So soll Klotens Plan B gedeihen

26.4.2018 - Von Rolf Schwarz

An der heutigen Medienkonferenz haben die Verantwortlichen des EHC Kloten darüber informiert, wie es weitergehen soll mit dem EHC Kloten. Mit einem Plan B und Felix Hollenstein als Sportchef.

Entschlossen und mit gewohnt kräftiger Stimme wiederholt VR-Präsident und Besitzer des EHC Kloten, Hans-Ueli Lehmann, eingangs an der heutigen Medienorientierung, was er schon gestern Nacht mehrmals betont hat: Man sei zwar umgefallen, bleibe aber nicht liegen und werde wieder aufstehen, resp. zurückkommen.

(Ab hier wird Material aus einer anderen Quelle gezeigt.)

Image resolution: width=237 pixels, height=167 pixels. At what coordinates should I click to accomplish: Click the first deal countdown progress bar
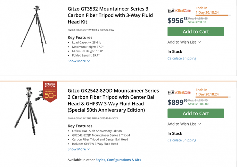[211, 15]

Dadurch, dass man beim EHC Kloten keine 24 Stunden nach besiegeltem Schicksal einlädt und informiert, zeigt, dass trotz Aussagen von Hans-Ueli Lehmann in den vergangenen Wochen, über keinen Plan B zu verfügen, im Hintergrund gearbeitet worden ist an einem möglichen Szenario Abstieg.

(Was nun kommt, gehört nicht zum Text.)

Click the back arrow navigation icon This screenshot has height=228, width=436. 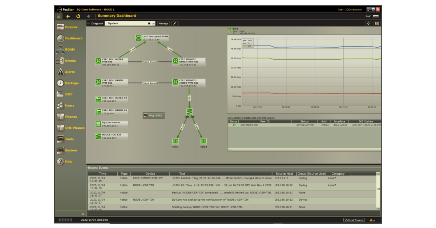(68, 16)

Die heute präsentierten Entscheide und Massnahmen sind aber eigentlich kein Plan B mehr. Denn einerseits ist das B ja mittlerweile zum A geworden und andererseits sind die heute kommunizierten Neuigkeiten verständlicherweise noch nicht komplett ausgearbeitet, daher eher als Skizzen, denn als Pläne zu verstehen.

Mike Schälchli, VR-Mitglied und verantwortlich für den Bereich Kommerz vermeldet, dass es zu praktisch keinem Ausstieg von Partnerschaften kommen wird wegen des Abstiegs. Man könne also grösstenteils weiterhin auf existierende Partner zählen, was als sehr positives Zeichen gewertet werden dürfe. Ferner werde gearbeitet an vereinfachten Konzepten für die Donatoren, Redliner, etc. und es würden 3'000 bis 4'000 Saisonkarteninhaber als Ziel angestrebt. Zudem wird Schälchli im Sponsoring Bereich demnächst einen dritten Hauptpartner bekanntgeben können.

Sportlich gesehen ist nach nur einer Nacht natürlich noch nicht ebenso viel Klarheit vorhanden. Fige Hollenstein als neuer Sportchef wird mit der Unterstützung des einstigen Sportchefs Peter Lüthi in den kommenden Tagen mit den Spielern, welche ab 1. Mai aufgrund der Relegation alle vertragslos sein werden, verhandeln. «Früher hätten diese Gespräche wohl etwa 2 – 3 Tage benötigt, heute mit den Spieleragenten benötige man wohl aber etwa 2 Wochen», mutmasst Felix Hollenstein. Auf der Trainerposition will man mit Interimscoach Rötheli weitermachen, eine mündliche Zusage sei vorhanden, womit auch klar ist, dass der suspendierte Trainier Kevin Schläpfer künftig nicht mehr in den Diensten des EHC Kloten stehen wird. Angesprochen auf den zeitlichen Horizont geht Hollenstein von ca. 3 Jahren aus, bis ein Wiederaufstieg möglich, resp. realistisch ist. Wenn’s bereits nach 2 Jahren klappt, umso besser. Weiter führt er aus, er spüre, dass in der Umgebung im Zürcher Unterland der EHC Kloten noch immer wahrgenommen werde und die Identifikation vorhanden sei. Ebenfalls wichtig für ihn sei der Nachwuchs: «Wir haben eine Verantwortung gegenüber der guten Nachwuchsarbeit, die hier geleistet wird», sagt er.

Der neue CEO Pascal Signer betont, sich bei seinem Engagement für den EHC Kloten nicht für eine Liga «committet» zu haben, sondern für den EHC Kloten. Auch er unterstreicht, was zuvor bereits Schälchli hervorgehoben hat: Das Wir-Gefühl bei den Anhängern, Zuschauern und Fans von Kloten soll künftig verstärkt werden.